L’analisi di Bankitalia
Il quadro macroeconomico delineato da Bankitalia è da considerarsi di “eccezionale incertezza”, a causa soprattutto dei due anni di freno dell’economia per la crisi pandemica e per le tensioni generate dalla guerra in Ucraina. Nel primo trimestre del 2022 l’Italia ha perso mezzo punto di Pil: “valutiamo che la produzione industriale sia diminuita nel primo trimestre e che la spesa delle famiglie si sia indebolita; nel complesso stimiamo che il Pil possa essersi ridotto di poco più di mezzo punto percentuale nei primi tre mesi del 2022”. È quanto riferisce Fabrizio Balassone, capo del servizio struttura economica della Banca d’Italia. “Le ripercussioni dipenderanno dalla prosecuzione del conflitto, che finora si è manifestato con il rialzo dei prezzi delle materie prime – continua Balassone - e le conseguenze saranno più accentuate per le economie europee ma anche per quelle dei paesi emergenti che sono esposti a strozzature per l’offerta soprattutto di beni alimentari”.
Conclusioni
E’ indubbio che l’attuale situazione che sta vivendo l’Europa, a partire da quel fatidico mese di febbraio del 2020, in cui il mondo intero ha scoperto quanto siamo effettivamente deboli e che il sistema economico e socio-sanitario che abbiamo messo in piedi non è poi così efficiente come l’abbiamo immaginato, e che le tensioni tra le diverse culture, se così possiamo definirle, non hanno mai smesso di fare soffiare possibili venti di guerra, ci ha messo di fronte alla necessità di ridefinire i “termini della questione”.

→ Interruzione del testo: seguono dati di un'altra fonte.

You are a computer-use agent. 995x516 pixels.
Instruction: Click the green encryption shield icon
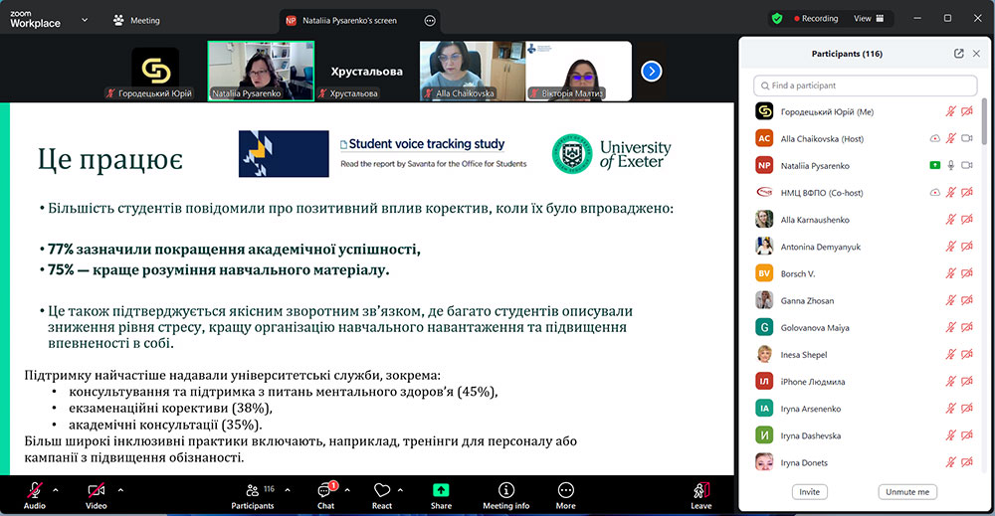coord(777,18)
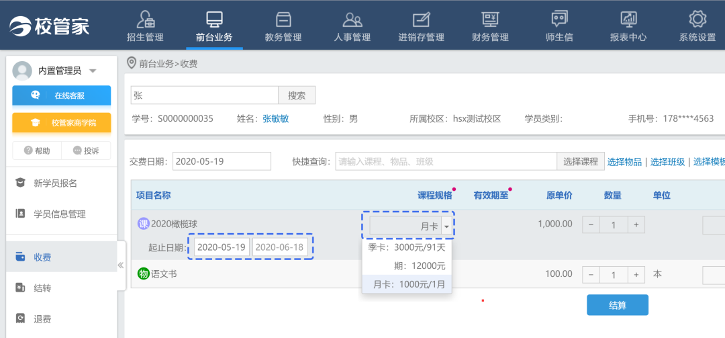Click the 快捷查询 search input field
725x338 pixels.
coord(446,161)
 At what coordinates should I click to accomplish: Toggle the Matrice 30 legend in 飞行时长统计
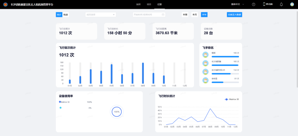click(232, 99)
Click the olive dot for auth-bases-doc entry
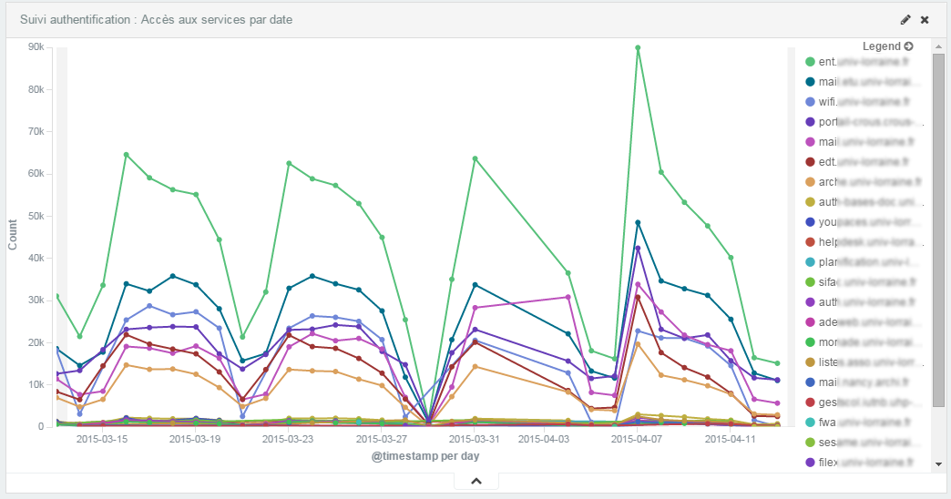The width and height of the screenshot is (951, 499). click(809, 202)
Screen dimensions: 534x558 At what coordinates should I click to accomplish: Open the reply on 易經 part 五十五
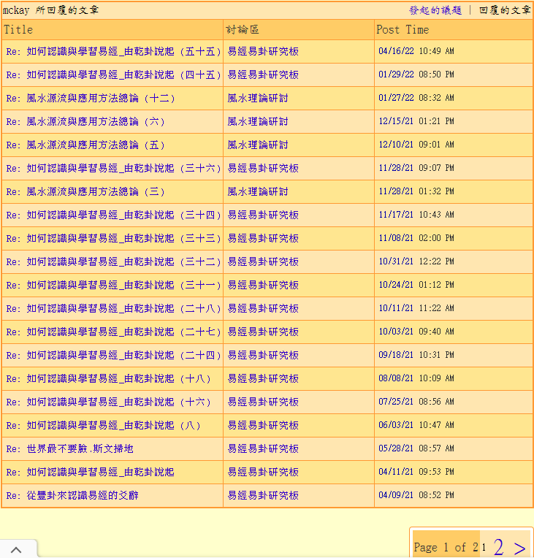(113, 52)
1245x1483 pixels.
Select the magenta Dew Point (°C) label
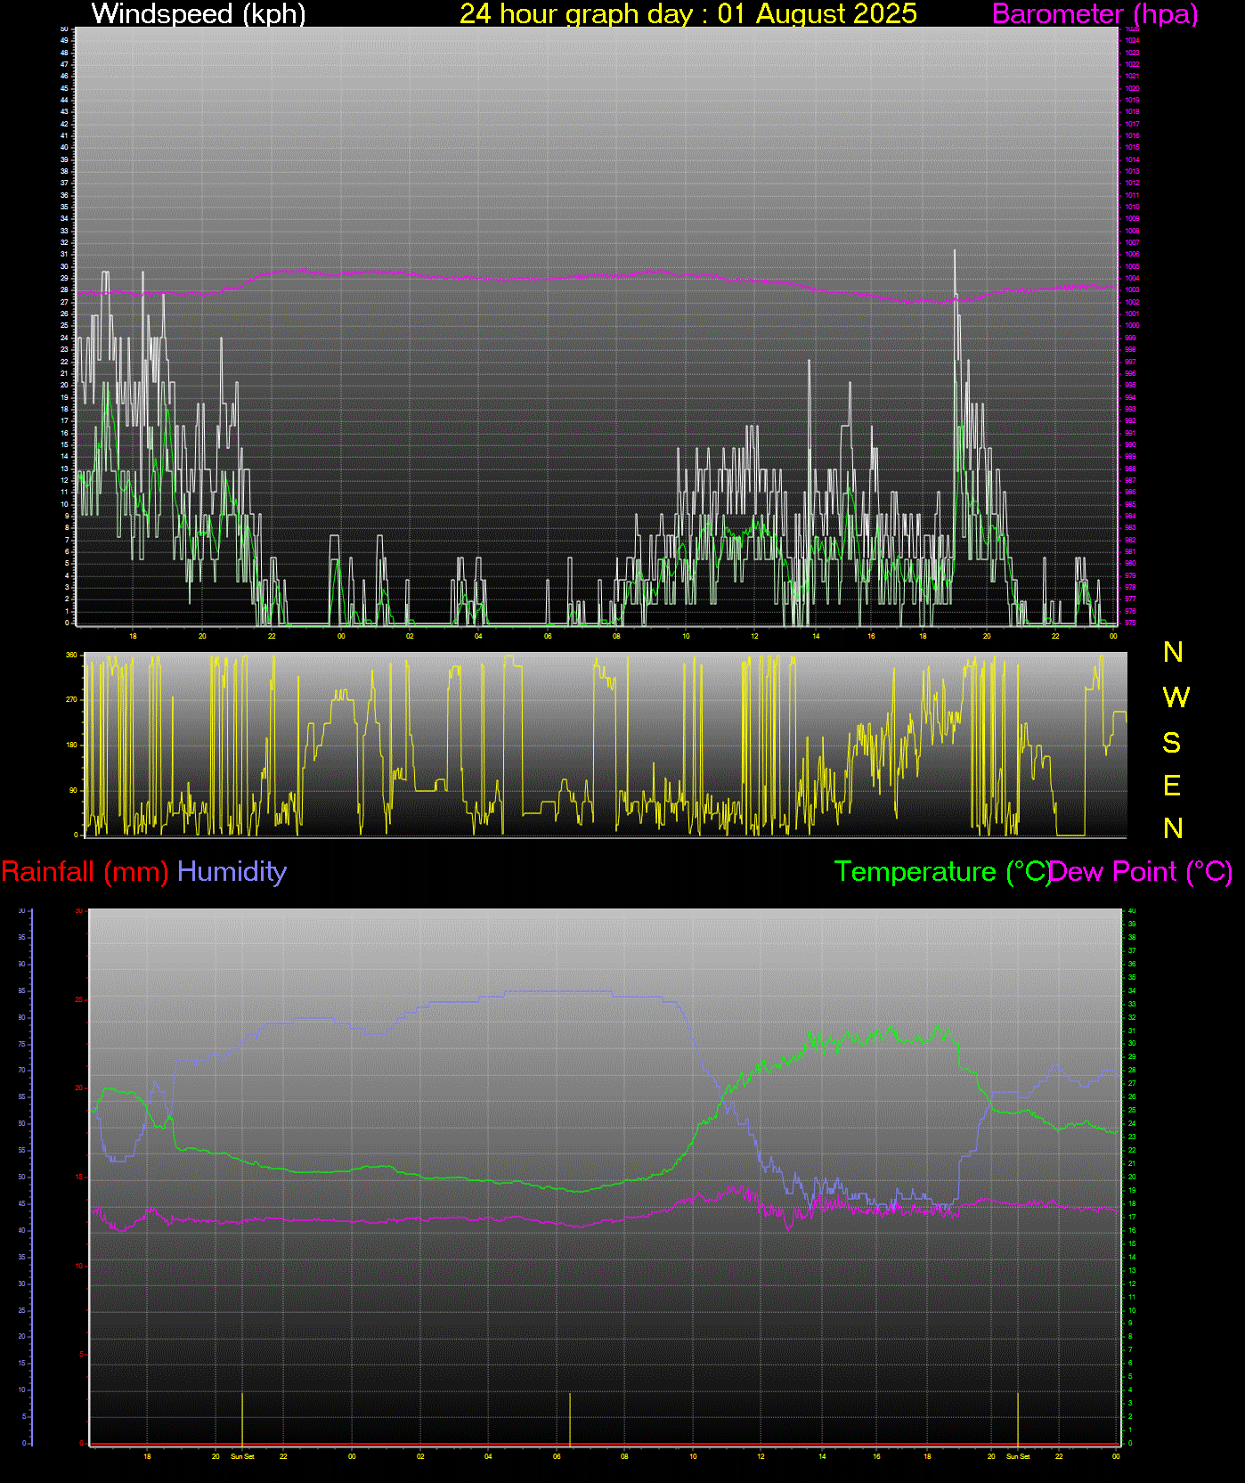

Ci ha messo di fronte alla necessità di ridefinire la destinazione della spesa pubblica, delle politiche sociali ed occupazionali, dell’evidente stortura di alcune forze politiche che fanno del nazionalismo la loro bandiera. Ciò di cui ha bisogno oggi l’Europa, e il conflitto in atto in Ucraina ce ne sta dando conferma, è un’Europa che vada contro ogni forma di individualismo e che sappia fare fronte comune di fronte alle nuove sfide di un futuro che è ormai presente. La gestione della “cosa pubblica” deve essere affidata a persone competenti e un po’ meno “egoriferite”, se possibile. E’ finito il tempo della politica che rincorre prevalentemente interessi di parte. E’ iniziato invece un periodo nuovo, una nuova consapevolezza dove la parola d’ordine deve essere “collaborazione”. Gli americani pare non l’abbiano ancora capito.